Personne ne détient les
clés du bonheur ! Voilà ce que nous ont enseigné
les Réformateurs en affirmant : le salut est offert par la seule
grâce de Dieu !
Le protestantisme est né de cette conviction. Il
nous permet de repenser la relation à Dieu et aux autres, comme
tous les éléments de la foi chrétienne, à
la lumière de cette vérité : l’amour de Dieu
ne récompense aucun mérite, il est donné sans condition.
Affirmer le salut par la grâce seule, c’est
redire en termes théologiques cette vérité de la
sagesse humaine : le bonheur ne nous appartient pas ! Nous pouvons le
désirer ardemment, tout faire pour y accéder, défricher
ses chemins, il surgira toujours d’ailleurs, à l’improviste,
de manière détournée.
Quand toutes les conditions requises seraient réunies
pour qu’il soit possible, le bonheur ne sera toujours pas assuré.
Il en est de même de l’amour, de la foi ou de la vérité.
Nous pouvons tendre vers eux, les définir et y croire ardemment,
leur avènement n’est jamais de notre seul ressort.

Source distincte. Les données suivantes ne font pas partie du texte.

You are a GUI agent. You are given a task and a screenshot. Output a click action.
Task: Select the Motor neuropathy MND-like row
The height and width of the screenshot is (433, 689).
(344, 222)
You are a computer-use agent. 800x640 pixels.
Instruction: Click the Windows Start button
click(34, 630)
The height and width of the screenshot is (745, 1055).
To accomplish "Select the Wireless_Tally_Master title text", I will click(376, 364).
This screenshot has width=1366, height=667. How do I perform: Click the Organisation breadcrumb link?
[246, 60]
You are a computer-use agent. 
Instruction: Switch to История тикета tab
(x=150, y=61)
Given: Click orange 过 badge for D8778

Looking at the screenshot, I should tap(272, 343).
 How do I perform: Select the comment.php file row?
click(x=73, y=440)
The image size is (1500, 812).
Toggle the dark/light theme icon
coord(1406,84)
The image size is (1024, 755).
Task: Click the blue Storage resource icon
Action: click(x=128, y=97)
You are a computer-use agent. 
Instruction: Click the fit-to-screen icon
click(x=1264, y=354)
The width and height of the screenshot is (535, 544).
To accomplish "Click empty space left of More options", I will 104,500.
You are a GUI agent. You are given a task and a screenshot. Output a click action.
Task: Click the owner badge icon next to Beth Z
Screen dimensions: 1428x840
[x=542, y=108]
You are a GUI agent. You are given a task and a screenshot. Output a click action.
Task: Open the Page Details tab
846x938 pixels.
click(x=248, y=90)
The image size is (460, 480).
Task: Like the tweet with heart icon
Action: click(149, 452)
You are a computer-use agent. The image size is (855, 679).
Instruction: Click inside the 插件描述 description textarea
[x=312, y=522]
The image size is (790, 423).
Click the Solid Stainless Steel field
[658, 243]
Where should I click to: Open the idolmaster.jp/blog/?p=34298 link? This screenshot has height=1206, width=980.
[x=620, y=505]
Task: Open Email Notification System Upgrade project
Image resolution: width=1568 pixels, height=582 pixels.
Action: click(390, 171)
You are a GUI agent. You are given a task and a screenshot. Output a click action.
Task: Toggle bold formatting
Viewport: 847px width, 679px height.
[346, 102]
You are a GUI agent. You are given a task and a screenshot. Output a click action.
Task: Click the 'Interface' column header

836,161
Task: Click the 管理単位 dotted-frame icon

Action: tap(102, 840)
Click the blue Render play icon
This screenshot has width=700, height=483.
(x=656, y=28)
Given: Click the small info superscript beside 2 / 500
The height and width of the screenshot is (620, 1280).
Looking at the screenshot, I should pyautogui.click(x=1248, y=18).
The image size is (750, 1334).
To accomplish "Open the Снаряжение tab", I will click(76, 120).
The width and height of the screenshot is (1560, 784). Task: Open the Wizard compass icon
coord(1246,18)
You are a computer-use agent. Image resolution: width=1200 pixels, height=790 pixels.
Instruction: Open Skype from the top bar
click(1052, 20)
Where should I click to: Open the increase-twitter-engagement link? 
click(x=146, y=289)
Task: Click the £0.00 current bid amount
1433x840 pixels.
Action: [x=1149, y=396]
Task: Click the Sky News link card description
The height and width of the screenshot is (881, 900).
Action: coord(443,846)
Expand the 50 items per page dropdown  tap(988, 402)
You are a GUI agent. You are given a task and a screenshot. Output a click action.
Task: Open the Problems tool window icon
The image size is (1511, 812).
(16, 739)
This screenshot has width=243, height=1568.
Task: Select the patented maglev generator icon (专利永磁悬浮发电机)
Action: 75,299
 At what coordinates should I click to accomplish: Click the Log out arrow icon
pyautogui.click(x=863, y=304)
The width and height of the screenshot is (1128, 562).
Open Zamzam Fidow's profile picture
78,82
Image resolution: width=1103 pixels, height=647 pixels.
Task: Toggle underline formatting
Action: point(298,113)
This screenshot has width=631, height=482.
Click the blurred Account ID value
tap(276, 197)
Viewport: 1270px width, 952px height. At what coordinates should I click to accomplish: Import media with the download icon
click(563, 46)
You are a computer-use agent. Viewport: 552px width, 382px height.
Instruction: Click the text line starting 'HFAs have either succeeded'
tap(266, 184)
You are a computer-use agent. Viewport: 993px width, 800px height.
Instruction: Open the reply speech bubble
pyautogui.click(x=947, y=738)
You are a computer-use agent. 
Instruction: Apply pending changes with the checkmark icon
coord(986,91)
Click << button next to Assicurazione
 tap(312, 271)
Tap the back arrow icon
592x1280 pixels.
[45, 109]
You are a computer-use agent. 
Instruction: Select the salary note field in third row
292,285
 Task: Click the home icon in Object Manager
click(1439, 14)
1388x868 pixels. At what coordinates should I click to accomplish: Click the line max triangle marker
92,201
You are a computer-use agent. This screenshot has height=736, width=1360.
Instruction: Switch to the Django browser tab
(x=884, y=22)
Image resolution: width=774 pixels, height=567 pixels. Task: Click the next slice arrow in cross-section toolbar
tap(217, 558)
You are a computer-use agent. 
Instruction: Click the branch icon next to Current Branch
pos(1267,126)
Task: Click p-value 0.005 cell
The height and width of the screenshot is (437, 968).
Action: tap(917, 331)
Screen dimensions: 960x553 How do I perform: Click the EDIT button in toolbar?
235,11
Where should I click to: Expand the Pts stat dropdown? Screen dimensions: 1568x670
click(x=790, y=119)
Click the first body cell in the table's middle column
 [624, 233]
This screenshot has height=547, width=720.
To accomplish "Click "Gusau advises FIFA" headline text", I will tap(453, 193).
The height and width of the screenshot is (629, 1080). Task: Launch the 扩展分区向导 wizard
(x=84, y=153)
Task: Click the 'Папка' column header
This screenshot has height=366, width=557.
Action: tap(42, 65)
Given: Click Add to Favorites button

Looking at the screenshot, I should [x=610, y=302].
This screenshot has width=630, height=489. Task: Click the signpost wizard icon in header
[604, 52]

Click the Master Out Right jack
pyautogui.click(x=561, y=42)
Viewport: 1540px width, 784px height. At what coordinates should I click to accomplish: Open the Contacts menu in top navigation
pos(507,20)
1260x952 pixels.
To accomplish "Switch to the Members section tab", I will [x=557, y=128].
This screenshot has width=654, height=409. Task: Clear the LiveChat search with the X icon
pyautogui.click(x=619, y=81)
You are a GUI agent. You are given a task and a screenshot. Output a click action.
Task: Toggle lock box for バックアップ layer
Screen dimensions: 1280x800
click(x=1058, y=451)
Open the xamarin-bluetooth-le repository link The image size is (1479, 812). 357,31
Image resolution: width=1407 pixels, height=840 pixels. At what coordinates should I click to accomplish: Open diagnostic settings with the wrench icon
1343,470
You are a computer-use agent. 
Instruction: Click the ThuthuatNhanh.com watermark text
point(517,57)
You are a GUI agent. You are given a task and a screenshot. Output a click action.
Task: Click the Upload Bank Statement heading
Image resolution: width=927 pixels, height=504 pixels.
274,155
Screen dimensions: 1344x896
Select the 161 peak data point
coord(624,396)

La part
de Dieu réside dans cet interstice-là, entre l’attente
laborieuse et le don gratuit, le désir et l’assouvissement,
le manque et la plénitude.
Dieu est le chemin qui conduit de l’un vers l’autre,
de l’effort à la grâce, comme de la croix à
la résurrection, de la nuit noire au matin de Pâques.
Même quand on délaisse la croyance en un
salut après la mort, la proclamation du salut par la grâce
seule reste un « Évangile », une bonne nouvelle.
Elle brise les prétentions de quiconque à
faire le bonheur du monde (religions, idéologies, systèmes
et programmes politiques…), elle souligne la relativité
de tous systèmes de vérité, elle creuse en chacun
de nous une place pour l’au-delà d’un bonheur, d’un
amour, d’une foi, qui peuvent toujours et encore arriver puisqu’on
ne les maîtrise ni ne les détient véritablement.